Figure 1.

TCF7L1 undergoes degradation through ubiquitination following activation of the Wnt signaling pathway. (a) Western blot analysis was performed using HeLa cells. Cells were treated with 50 mM LiCl or mWnt3a conditioned media for 16 h. The cytosolic fraction was lysed with CB buffer, while the nuclear fraction was lysed with RIPA buffer following initial lysis with CB buffer. (b) HeLa cells treated with LiCl (25 mM and 50 mM), CHIR99021 (5 μM and 10 μM) and BIO (5 μM and 10 μM) conditioned media for 16 h and lysed with RIPA buffer. (c) Western blot analysis was performed using HeLa cells.
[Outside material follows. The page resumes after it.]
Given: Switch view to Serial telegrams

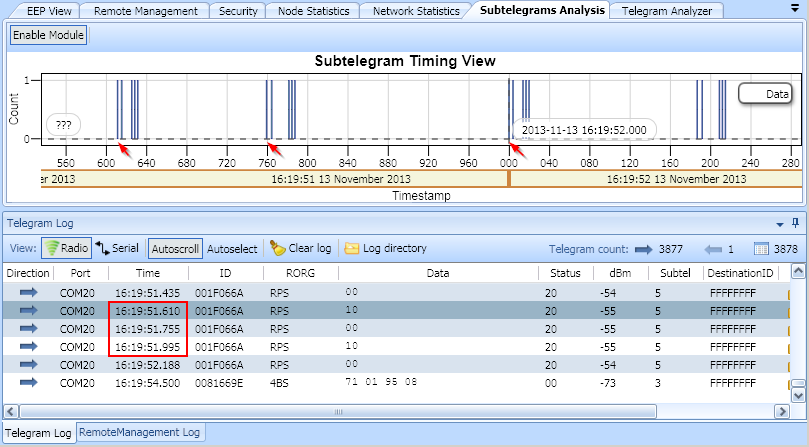Looking at the screenshot, I should (117, 248).
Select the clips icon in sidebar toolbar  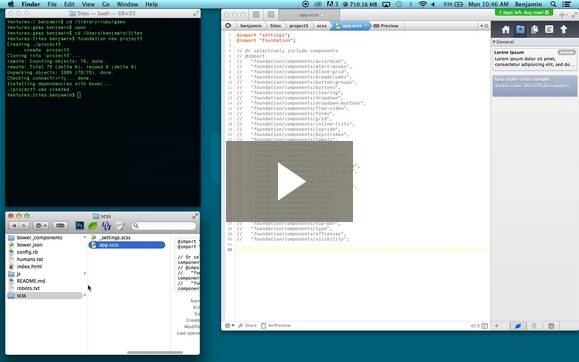point(520,30)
Cells were treated with LiCl-conditioned media or transfected with the pt-β-catenin plasmid, followed by treatment with 10 μM MG132 for 12 h prior to harvesting. (d) In vitro ubiquitination assay was performed using control HeLa cells. TCF7L1-HA (6 μg) was transfected into HeLa cells. Then, the cells were treated with 50 mM LiCl-conditioned media for 16 h, followed by treatment with 10 μM MG132 for 12 h prior to harvesting with IP buffer. The cells were lysed with the IP buffer and subjected to immunoprecipitation with an HA antibody. Ubiquitination levels were determined by anti-UB-K48.